Utilizing our novel live imaging approach we have begun to understand what factors dictate stem cell behavior, including that: 1) location dictates stem cell fate (Rompolas, 2013), 2) stem cell decisions are balanced through extrinsic regulation via TGF-β signaling from the niche (Mesa 2015), 3) β-catenin activation induces stem cell autonomous survival as well as non-autonomous growth of neighboring stem cells (Mesa 2015; Deschene*, Myung* 2014), and 4) epidermal stem cells are equipotent for self-renewal and differentiation behaviors (Rompolas*, Mesa* 2016).
More recently, we discovered that stem cells in the hair follicle have incredible plasticity during homeostasis (Xin, 2018). Importantly, this plasticity is not an emerging property of a pathological or injury state but an embedded property of the tissue, allowing it to remain flexible to dynamic environmental demands.
In the epidermis, we have found that direct stem cell neighbors coordinate their fate decisions to support tissue regeneration, with self-renewal always following the differentiation of a neighboring cell (Mesa*, Kawaguchi*, Cockburn*, 2018). This work showed for the first time that stem cell self-renewal is not the constitutive driver of epidermal homeostasis but instead a direct response to demand for neighboring cells.

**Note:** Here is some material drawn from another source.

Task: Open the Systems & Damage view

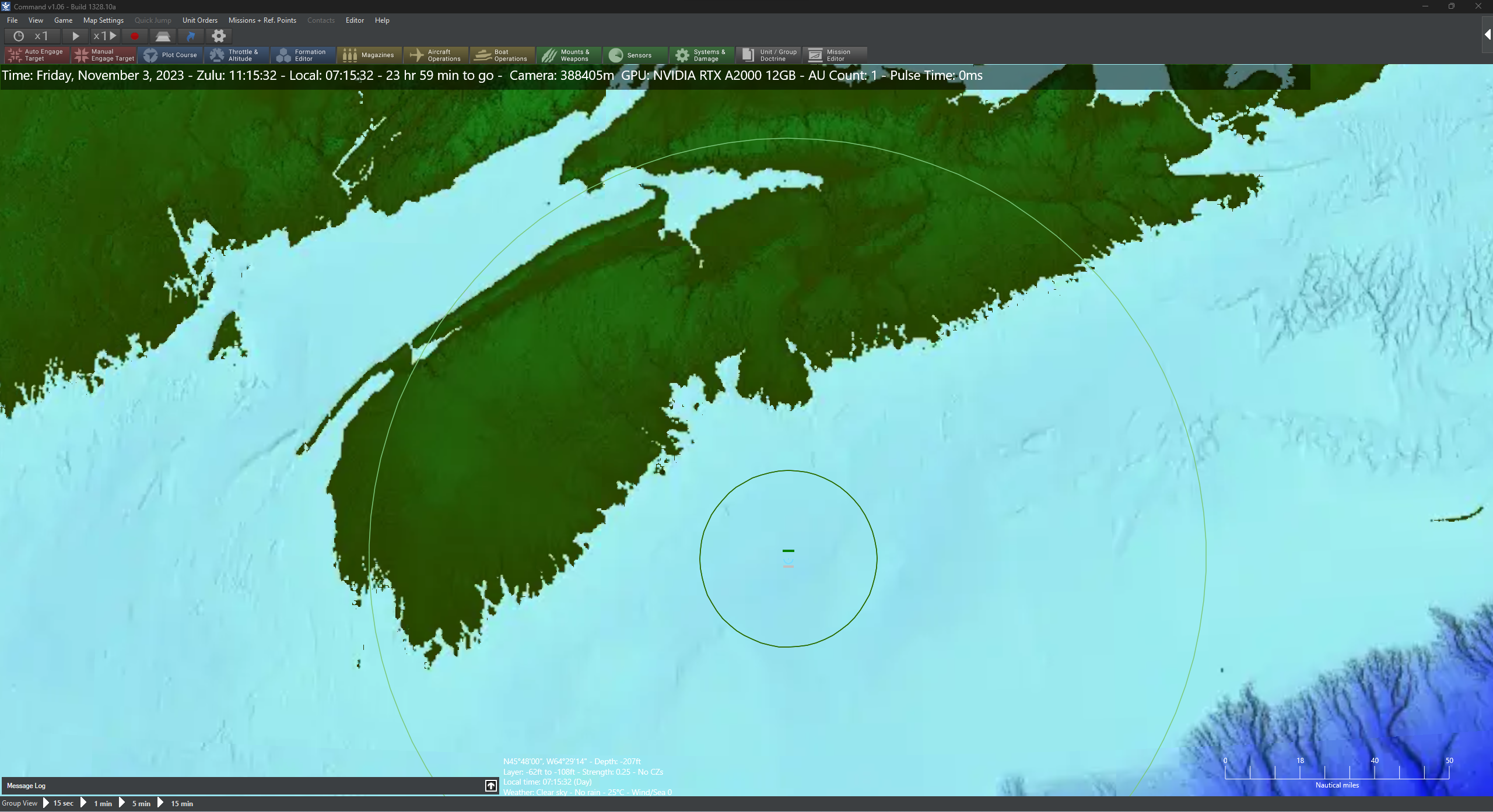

As the skin contains multiple cell types it is paramount to understand how each maintain themselves over time, as well as how they coordinate their own homeostatic behaviors with those of the epidermal stem cell neighbors. By broadening our investigation of the epithelium to include mesenchymal fibroblasts, we found that fibroblasts in the dermis are stably positioned during homeostasis, even upon the spontaneous loss of neighboring cells that occurs during aging (Marsh, 2018). In contrast, fibroblast membranes are highly dynamic and extend to fill the void left by the lost neighbors, revealing that these membrane extensions enable fibroblasts to sustain organ homeostasis in the absence of proliferation.